みなさんこんにちは。ジブン研究編集部です。

「自分の何気ない一言で誰かを傷つけてしまっているかもしれない。」
そんな現実を意識したとき、どんな感情が湧いてくるでしょうか。

日常生活の中で感じる違和感や疑問についてオープンに語り合える場を、当事者との対談形式で実施するオンラインイベント「Original Life Talk」。
今回は、筌場 彩葵(うけば さき)さんをゲストにお迎えし、「マイクロアグレッション~相手の世界観を尊重する~」というテーマでお送りします。

マイクロアグレッションとは、普段の何気ない会話や行動、学校や職場など日常生活の中に現れる偏見や差別に基づく「見下しや侮辱」のことを言います。「微細な攻撃」と訳されることもありますが、マイクロは「小さい」という意味ではなく、個人間、日常生活の中で起こる差別事象のことを指します。引用:https://gendai.ismedia.jp/articles/-/74864?page=2

上記の記事の中で、著者であり精神保健福祉士の丸一俊介さんはマイクロアグレッションを「日常的な侮辱や見下し」と表現しています。

イベントに先立ち、ゲストの筌場さんからマイクロアグレッションによって深く傷ついてきた経験や、「相手の世界観を尊重する」という姿勢についてお話をうかがいました。

自分と異なる「他者」という存在と心地よく生きていくために、何を心がけられるか。一緒に考えてみませんか。

はじめに

私たちジブン研究と筌場さんには、今回のイベントや記事を通して届けたいものがあります。

・マイクロアグレッションという概念を知ることをきっかけに、日々のコミュニケーションを見直したり、自分の違和感の正体に気づいたりすること。
・「自分は差別には気を付けているから大丈夫」と思っている方が、悪気がなくても、気づいているつもりでも差別をしてしまうことはあると気づくこと。
・「知らない間に誰かを傷つけることがある」と知っている・気づいている方が、そこから一歩進んで傷つけないためのアクションを実際にとれるようになること。

こうして届けたいものがある反面、マイクロアグレッションという比較的新しい概念について私たちもまだ学んでいる途中で、正しいこたえを提示することは難しいとも感じています。

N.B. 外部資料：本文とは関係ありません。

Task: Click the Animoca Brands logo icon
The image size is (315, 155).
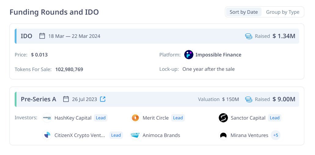Action: click(135, 135)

また、「自分が誰かを傷つけるかもしれない」という事実を発信することで、戸惑いを生む可能性もあると考えています。

でも、Original Life Talkは、日頃自分達のすぐそばにあるけれど向き合いきれない違和感や疑問について、一緒に話し合い、考えてみることを目指している場です。こたえを出すのは難しいし、戸惑うかもしれない。だからこそ、他者と一緒にお互いを受け止め合いながら話し合い、考えてみたい。そんな想いを持ちました。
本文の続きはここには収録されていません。